Dotadas de uma natureza muito particular, famílias lançam mão de expedientes os mais diversos, quiçá desvairados, a fim de manter a coesão do grupo, composto, naturalmente, por pessoas que têm seus próprios gostos, manias, traumas, paranoias. Esse crescendo de emoções que extrapolam sem cerimônia todos os círculos da razão e não se furtam a apoderar-se do presente com vistas a projetar-se para além do futuro, nunca se manifesta sem boa medida de delírio, sintoma de uma degenerescência irrefreável e sem cura, que tende a se alastrar até que não haja mais nenhuma margem para regresso. O que acontece no seio de uma família tem o condão de transformar aquelas vidas, para o bem ou para o mal, e nesse segundo caso, as consequências nunca se restringem ao momento: criam raízes por debaixo do visível, braços venenosos que tornam infértil qualquer terreno até que não reste um palmo de chão livre do vício e da hipocrisia, clamando pela aurora do sol da verdade, inarredável e translúcida.

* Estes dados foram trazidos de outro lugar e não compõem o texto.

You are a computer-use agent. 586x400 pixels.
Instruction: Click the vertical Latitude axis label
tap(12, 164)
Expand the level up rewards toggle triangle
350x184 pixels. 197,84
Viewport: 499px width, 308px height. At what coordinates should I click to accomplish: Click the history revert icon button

O tempo se constitui um remédio e um perigo para as chagas abertas das relações humanas, sempre à espera de um alívio que nem sempre chega. Por óbvio, é a maneira como encaminhamos nossas questões mais profundas que determina os possíveis futuros passos na direção da felicidade, esse destino tão ansiado e tão contrafeito por negligências de toda ordem. Acontecimentos que se passam há anos, em outras vidas, com pessoas que já não somos mais, ressurgem com força redobrada, intempestivamente, sempre que uma qualquer vulnerabilidade nos assola, devassando-nos o espírito, ainda mais alquebrado que o corpo; precisamente nessas horas é que temos de tirar ânimo de um lugar que nunca havíamos acessado antes para, talvez, virar a página e dar uma chance à vida — o que nem sempre ocorre. “O Paciente Perdido” quase nunca é o que parece, até que a história interrompe a deriva de que se vale por muito tempo e assume uma configuração mais enxuta, mais objetiva, em que predominam boas cenas de um fino suspense. O francês Christophe Charrier exerce um domínio nada estrito sobre seu filme, como se deixasse a trama falar por si só.

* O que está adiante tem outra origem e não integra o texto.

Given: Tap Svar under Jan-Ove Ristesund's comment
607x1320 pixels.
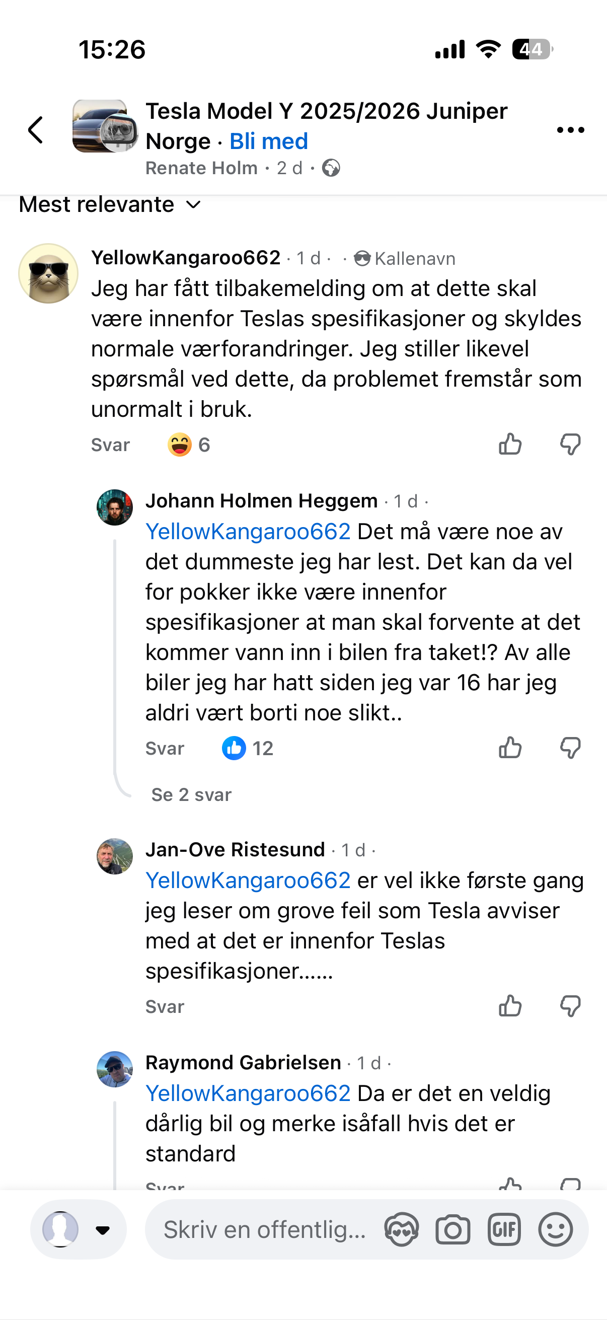Looking at the screenshot, I should [164, 1007].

Adaptado da graphic novel homônima de Timothé Le Boucher e roteirizado por Charrier e Elodie Namer, “O Paciente Perdido” começa num tom surpreendentemente solar, tanto que, se comparada ao restante do enredo, essa cena parece completamente descabida, como se quisesse contar uma história diferente. Entretanto, o diretor logo trata de contextualizá-la, inserindo-a num todo a princípio bastante confuso, que por seu turno passa a fazer sentido após breves explicações iniciais, que se desdobram num arco mais profundo e seco, em que emergem os personagens centrais. O assassinato que se presta a mote do longa só depois é mostrado sob a forma de uma perversa carnificina, de que são vítimas o pai, vivido por Stéphane Rideau, a mãe, interpretada por Audrey Dana, e o personagem de Matthieu Lucci, apresentado como primo, mas nesse ponto esconde-se outro dos segredos muito bem guardados da narrativa. Paulatinamente, Charrier vai encaminhando a audiência para o lugar onde ela sente-se, afinal, à vontade para apreciar a história do ponto de vista onde ela se desvela melhor, faltando ainda umas tantas pontas a amarrar.
O trunfo no modo como o filme é levado é delimitar muito bem os dois ambientes psicológicos em que os fatos mais importantes se dão, que, por acaso, correspondem, a cenários muito distintos. Thomas, o protagonista de Txomin Vergez, está quase sempre no hospital, convalescendo de uma amnésia e do trauma de que sua família não escapara e participando das sessões compulsórias de terapia ministradas pela psicoterapeuta interpretada por Clotilde Hesme. Na outra ponta, Charrier faz despontar Laura, da ótima Rebecca Williams, a melhor composição do enredo, capaz de justificar os crimes assombrosamente macabros que dizimaram os pais e o suposto primo de Thomas.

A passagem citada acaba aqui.